Kristian hatte einen Denar in seine Hand und hielt ihn den Kindern hin. Das Mädchen nickte und hielt die Hand auf. Schon segelte der Denar auf sie zu. Staunend begutachteten sie ihn und rannten davon. Wie er schon beim ersten Mal festgestellt hatte, als er mit Decimus einem Legionär hier war, waren die ersten Häuserreihen ärmlich. Das Bild änderte sich zum Besseren, je weiter sie kamen. Sie erkannten die ersten Marktstände. Der zweite Stand in der dritten Gasse, gehörte Riga.

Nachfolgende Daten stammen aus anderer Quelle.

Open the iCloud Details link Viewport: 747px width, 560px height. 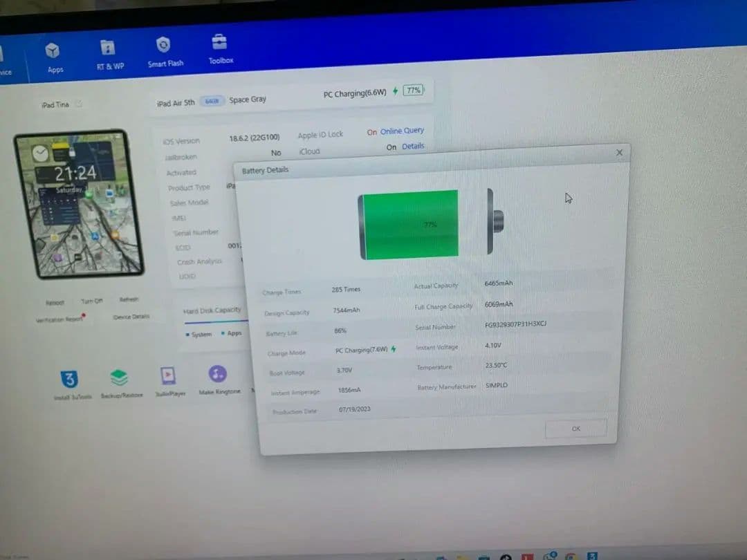pos(413,146)
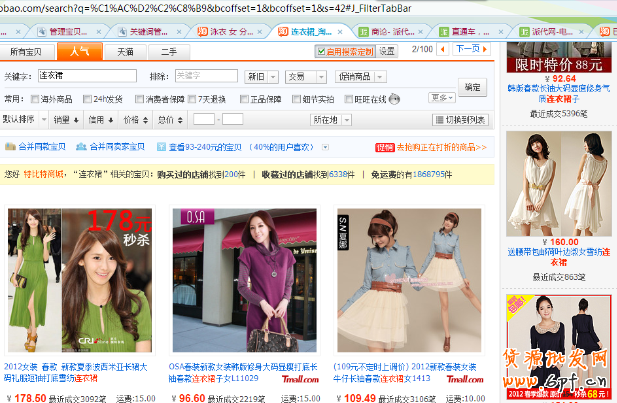The height and width of the screenshot is (403, 617).
Task: Open the 所有宝贝 tab
Action: coord(25,50)
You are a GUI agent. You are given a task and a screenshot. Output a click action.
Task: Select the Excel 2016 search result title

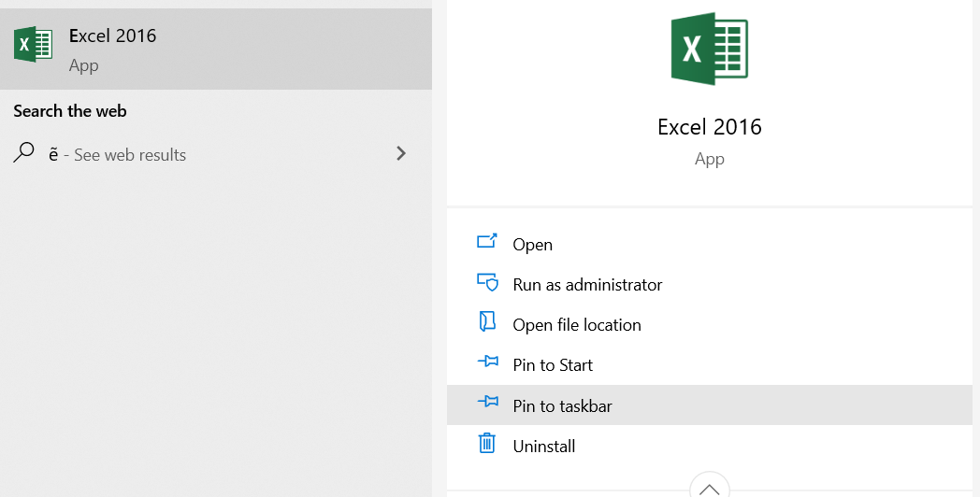112,36
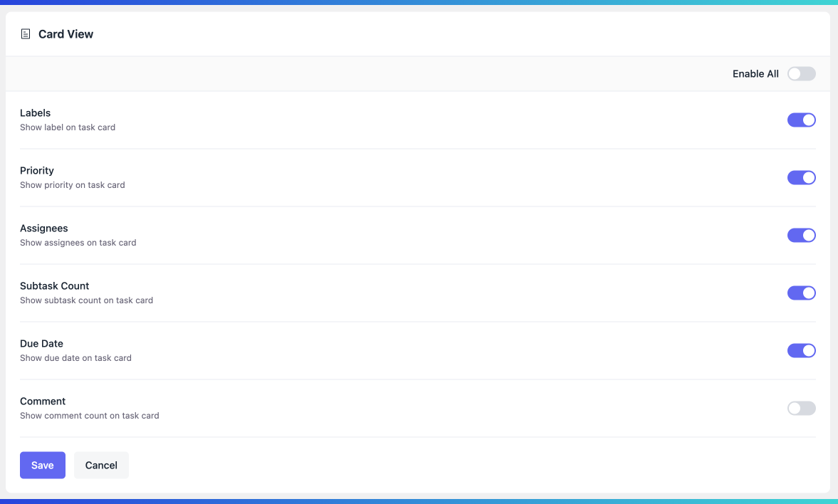Click the Card View document icon
This screenshot has height=504, width=838.
tap(26, 33)
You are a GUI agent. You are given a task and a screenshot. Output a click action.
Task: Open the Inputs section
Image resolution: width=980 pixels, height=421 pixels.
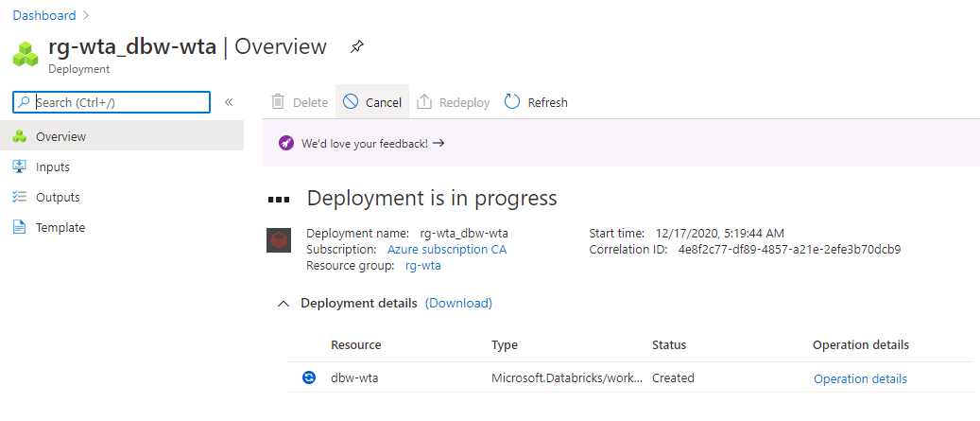click(53, 167)
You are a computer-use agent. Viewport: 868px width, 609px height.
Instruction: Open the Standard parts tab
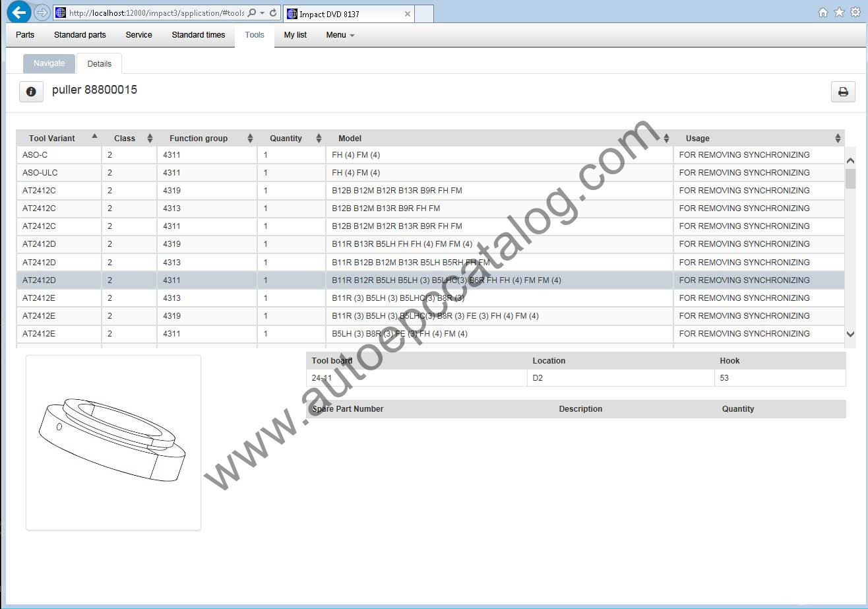(x=80, y=35)
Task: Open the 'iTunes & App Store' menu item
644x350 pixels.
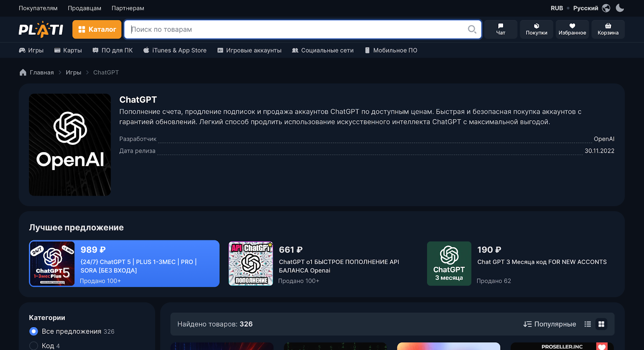Action: click(175, 50)
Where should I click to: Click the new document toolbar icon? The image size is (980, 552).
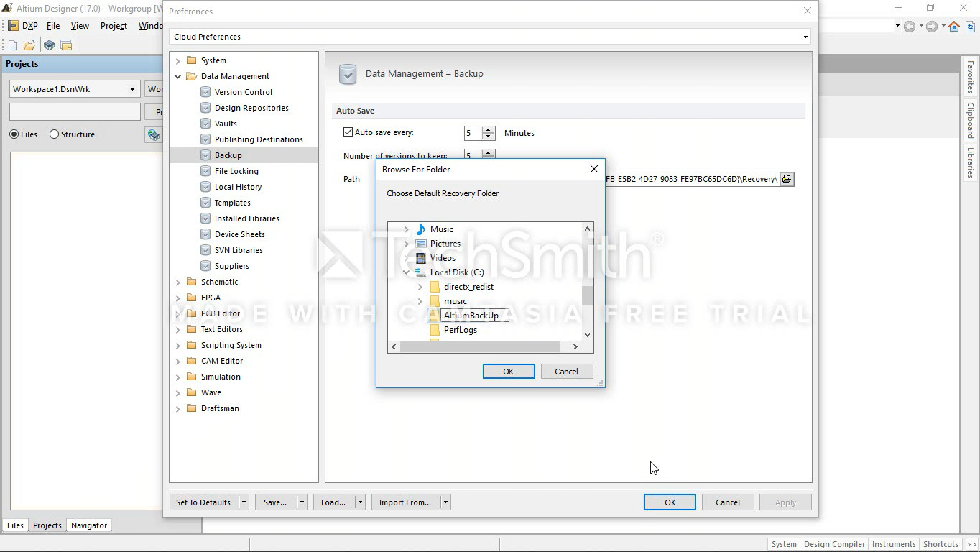coord(12,45)
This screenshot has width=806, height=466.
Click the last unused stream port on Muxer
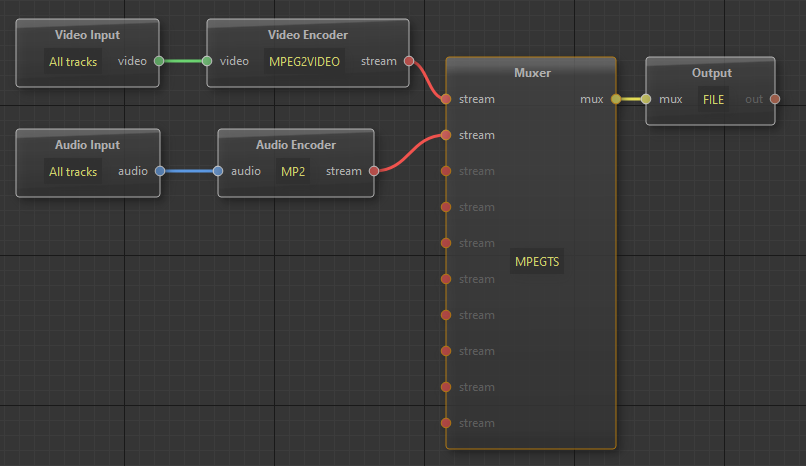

Sie sah sie kommen, eilte ihnen entgegen und umarmte sie stürmisch. »Wie läuft das Geschäft«? fragte Kristian.

»Ganz gut, hast du Ware mitgebracht?«

»Ja, habe ich, wie schaffst du die Ware hierher?« Sie deutete schräg auf die andere Seite der Straße. Unter einen Baum war ein Esel angebunden, daneben eine zweiräderige Karre.

»Gehört sie dir?«

»Nein, Cornelia hat ihn mir geliehen.«

»Wäre es nicht besser, du hättest einen eigenen Wagen?«

»Ich wollte nicht so viel Geld ausgeben.«

»Hast du nicht so viel?«

»Ich wusste nicht, ob es dir recht ist.«

»Versprich mir, dass du bei der nächsten Gelegenheit dir die Sachen kaufst.«

»Kristian, ich danke dir.« Er hatte gesehen, dass neben dem Esel noch Platz für ihre Pferde war. »Achtest du auf unsere Pferde, wir wollen uns umsehen?«

»Ja, geht nur.« Das Angebot der Waren wiederholte sich von Stand zu Stand. Es herrschte auch nicht viel Betrieb. In der nächsten Gasse wurden Nahrungsmittel angeboten. Ihre Aufmerksamkeit richtete sich auf eine keifende Frau. Sie schlug mit einer Gerte auf einen auf dem Boden knienden Mann ein, der Lebensmittel einsammelte, die aus seinem Einkaufskorb gefallen waren. Darunter waren Eier, die aufgeplatzt waren. Kristian nickte Jeanette zu und stellte sich zwischen der Frau und den am Boden knienden Mann. Dieser war um die dreißig und wie es aussah, ein Sklave. »Gute Frau, warum schlagt ihr den Mann, dadurch werden die Eier auch nicht wieder heil.«

»Was mischt du dich ein, ich mache mit meinem Sklaven, was ich will.« Dieser war aufgestanden und stand mit gebeugtem Kopf da. »Warte, bis wir Zuhause sind, ich werde dich lehren besser aufzupassen«, keifte sie weiter. Kristian fiel eine Frau auf, die aus einiger Entfernung dem Treiben zuschaute. Sie hatte eine helle Toga an, darüber eine blaue Palla. Das war ein Frauenmantel aus rechteckigem Stoff. Er wurde über die linke Schulter drapiert, um den Rücken und unter dem rechten Arm hindurchgeführt, und der Rest über den linken Arm getragen. Sie schauten sich an. Die Frau mit dem Stock versuchte, um Kristian herum, wieder ihren Sklaven zu schlagen. »Frau, wenn deinen Sklaven für unfähig hälst, warum verkaufst du ihn nicht?«

»Darüber habe ich schon nachgedacht.« Listig schaute sie ihn an und wägte ab, inwieweit sie mit Kristian ein Geschäft machen konnte. Diesem juckte es in den Fingern. Kristian wusste, dass er nicht alle ungerecht behandelte Sklaven freikaufen konnte. »Was soll er kosten?«

»Du willst ihn kaufen?«

»Das kommt auf den Preis an.«

»Für dreihundert gehört er dir.« »Frau, für so einen ungeschickten Sklaven gebe ich dir keine dreihundert Denare. Du weißt nicht zufällig, wer es sich leisten kann, Duftwasser aus Ägypten zu kaufen? Es ist einer Königin würdig, aber warum sage ich dir das, du siehst nicht so aus, als würdest du dir das leisten können.«

Um sie hatten sich die Menschen gesammelt. Er gab Jeanette ein Zeichen. »Nimm die Gesichter auf,« sagte er lautlos zu ihr. »Dann wollen wir mal weitergehen«, sagte er und tat so, als wäre für ihn die Sache erledigt.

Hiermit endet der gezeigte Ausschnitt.